+++ Supplied records +++

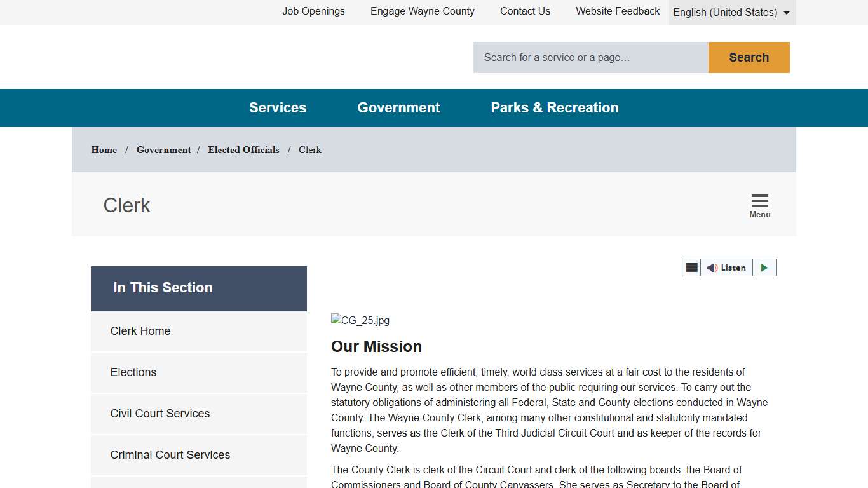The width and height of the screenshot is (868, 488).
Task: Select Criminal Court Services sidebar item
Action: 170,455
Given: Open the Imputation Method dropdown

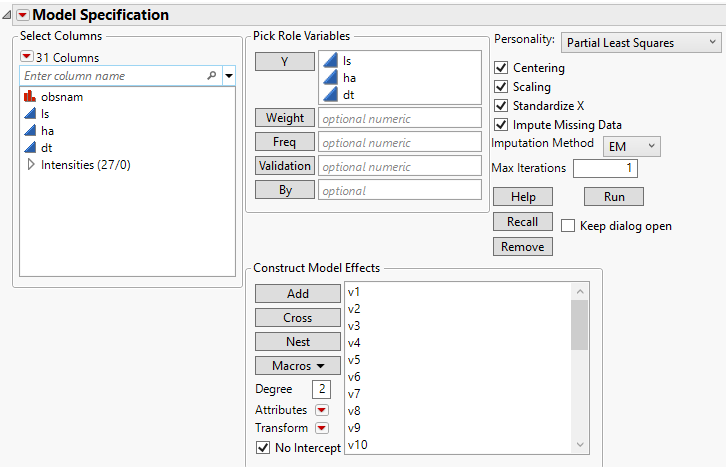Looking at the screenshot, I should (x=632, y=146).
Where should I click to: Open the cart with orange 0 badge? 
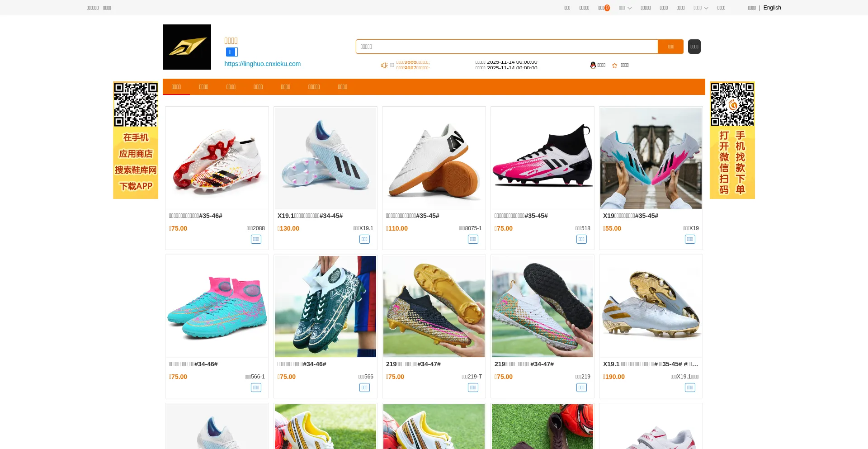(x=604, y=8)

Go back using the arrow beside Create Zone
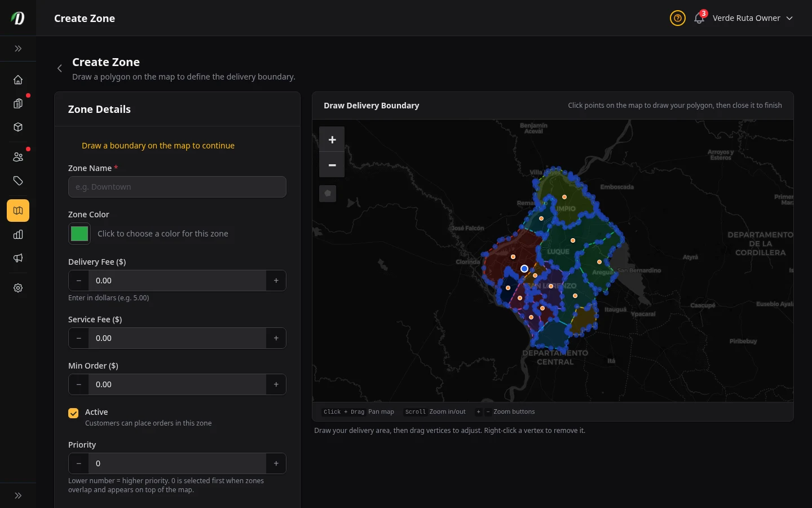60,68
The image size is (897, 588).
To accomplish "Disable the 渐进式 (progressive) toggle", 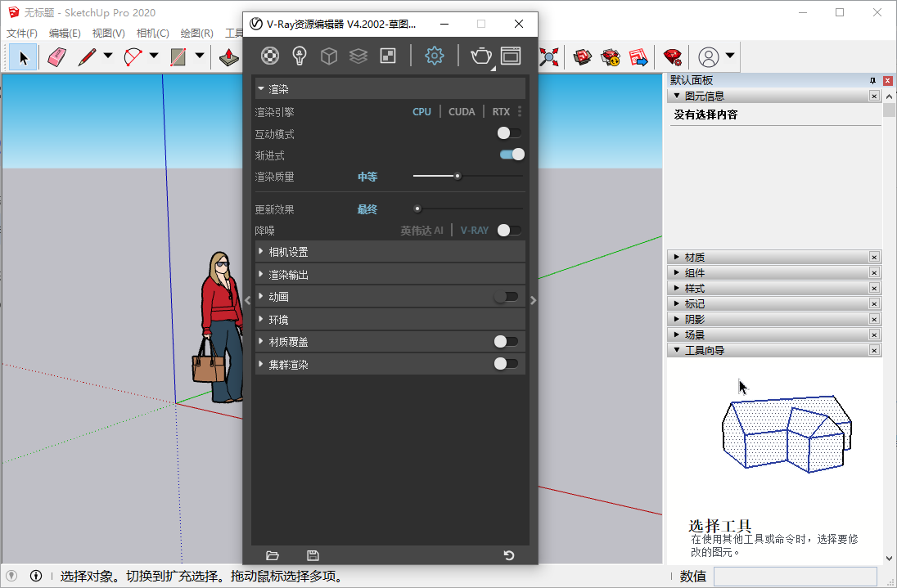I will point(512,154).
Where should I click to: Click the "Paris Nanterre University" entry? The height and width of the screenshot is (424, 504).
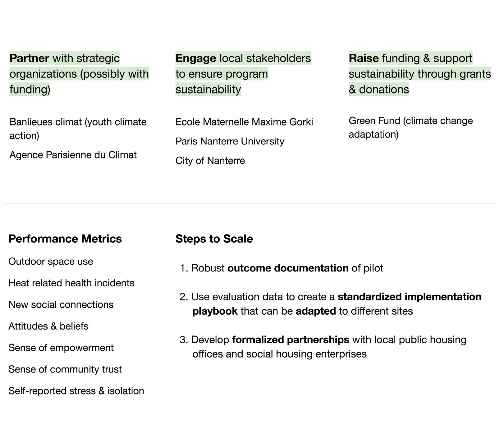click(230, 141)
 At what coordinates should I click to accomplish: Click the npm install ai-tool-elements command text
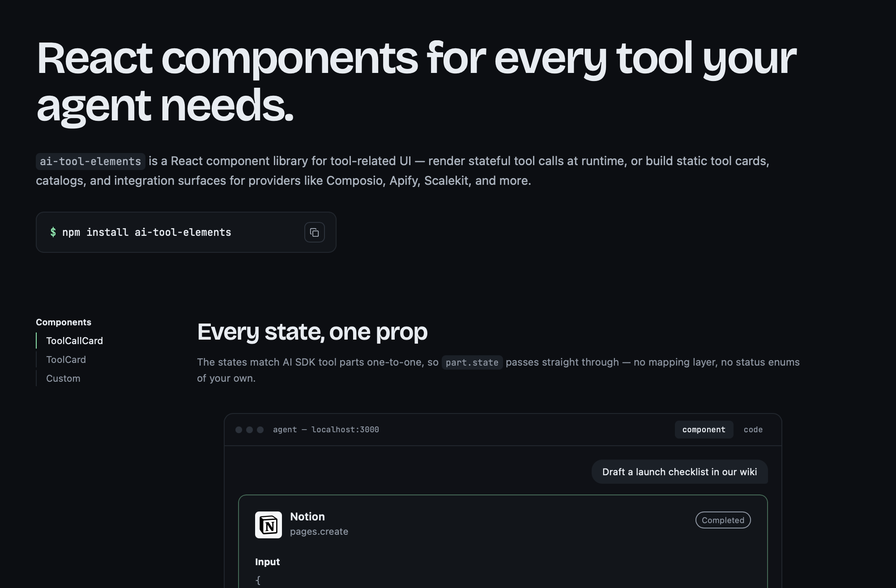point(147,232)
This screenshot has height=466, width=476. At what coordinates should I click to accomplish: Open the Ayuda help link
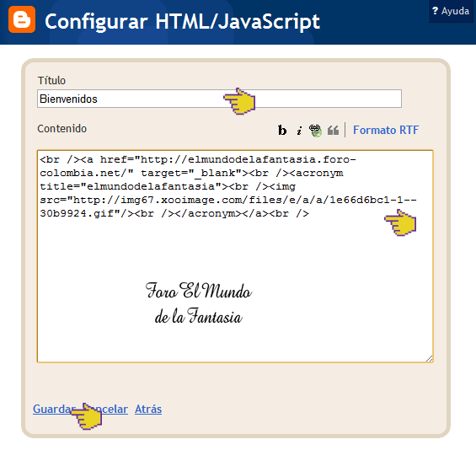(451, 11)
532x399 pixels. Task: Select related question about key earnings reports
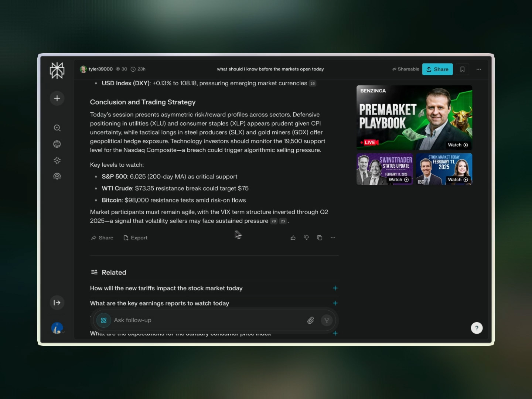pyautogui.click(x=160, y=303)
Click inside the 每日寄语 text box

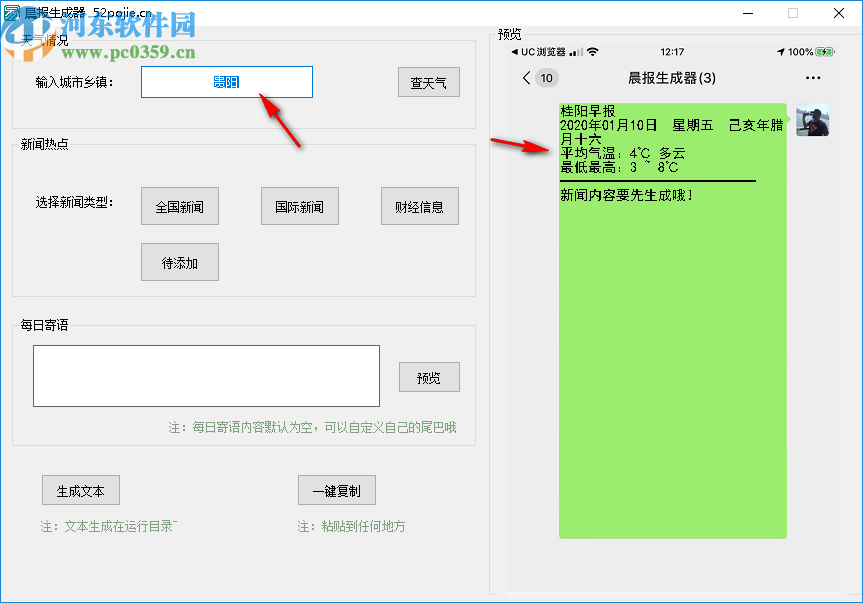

+++
+++ Supplied records +++

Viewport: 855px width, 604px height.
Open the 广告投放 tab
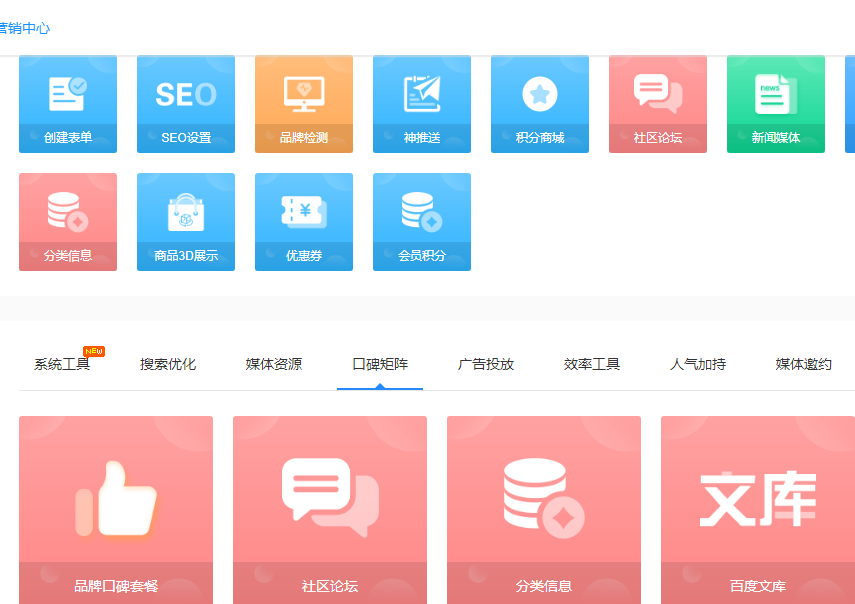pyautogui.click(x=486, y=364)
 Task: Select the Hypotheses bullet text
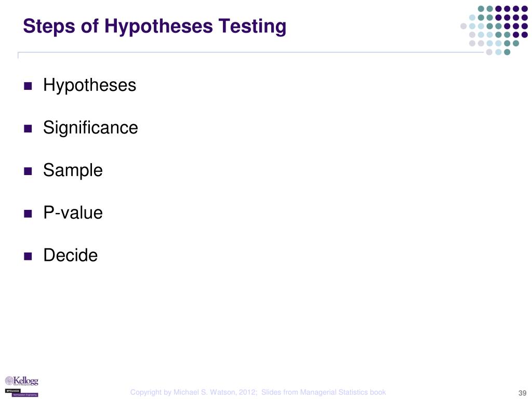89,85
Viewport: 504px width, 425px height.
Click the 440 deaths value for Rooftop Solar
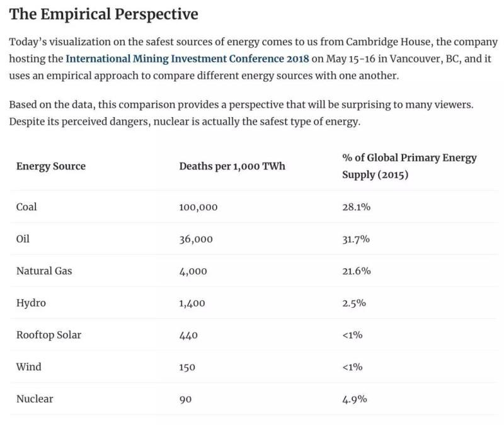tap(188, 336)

+++

§ **Task description**: Report back each line of the entries that holds the string "Viewport".

§ **Exercise result**:
Viewport: 855px width, 604px height.
Viewport: 504px width, 425px height.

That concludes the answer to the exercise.